Groundwater monitoring results on the southern portion of this site indicate that natural attenuation default criteria continue to be exceeded. Plans to modify the monitoring network on the southern portion of the site in order to collect additional data to support the development of a remedial plan were specified in a letter to FDEP, dated October 17, 2014. The well installation and abandonment program was implemented in October 2014, and documentation was reported in the next semi-annual RAP implementation status report, submitted on January 8, 2015. FDEP approved the plan to expand the bio-sparging operations in the southern portion of the site, and additional sparge points were installed and connected to the operating system in the first quarter of 2016.
Although specific remedial actions for the site have not yet been identified, we estimate that future remediation costs for the subsurface soils and groundwater at the site should not exceed $425,000, which includes an estimate of $100,000 to implement additional actions, such as institutional controls, at the site.
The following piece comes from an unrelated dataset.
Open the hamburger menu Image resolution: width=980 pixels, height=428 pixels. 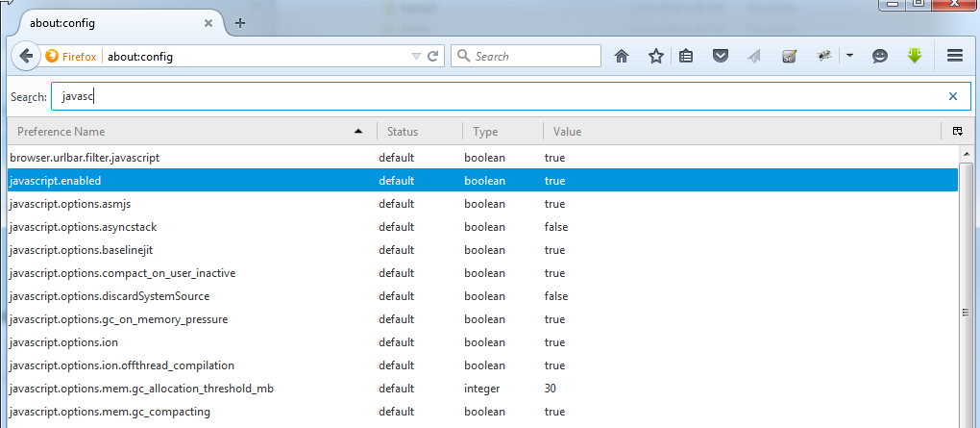tap(955, 57)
FDEP previously indicated that we could also be required to remediate sediments along the shoreline of Lake Shipp, immediately west of the site. Based on studies performed to date, and our recent meeting with FDEP, we believe that corrective measures for lake sediments are not warranted and will not be required by FDEP. Therefore, we have not recorded a liability for sediment remediation.
Salisbury, Maryland
We have substantially completed remediation of a site in Salisbury, Maryland, where it was determined that a former MGP caused localized groundwater contamination. In February 2002, the MDE granted permission to permanently decommission the systems used for remediation and to discontinue all on-site and off-site well monitoring, except for one well, which is being maintained for periodic product monitoring and recovery. As directed by MDE, additional measures were performed and this last remaining well was redeveloped in September 2016. Depending on future observations, additional testing may be required. We anticipate that the remaining costs for maintaining and monitoring this one remaining well will not exceed $5,000 annually. We cannot predict at this time when the MDE will grant permission to permanently decommission this well.
Seaford, Delaware
In a letter dated December 5, 2013, DNREC notified us that it would be conducting a facility evaluation of a former MGP site in Seaford, Delaware. In a report issued in January 2015, DNREC provided the evaluation, which found several compounds within the groundwater and soil that require further investigation. On September 17, 2015, DNREC approved our application to enter this site into the voluntary cleanup program. A remedial investigation was conducted in December 2015, and the resulting remedial investigation report was submitted to DNREC in May 2016. Based on findings from the remedial investigation, DNREC requested additional investigative work be performed prior to approval of potential remedial actions. We anticipate completing this additional investigative work by the end of the second quarter of 2017. We estimate the cost of potential remedial actions, based on the findings of the DNREC report, to be between $273,000 and $465,000.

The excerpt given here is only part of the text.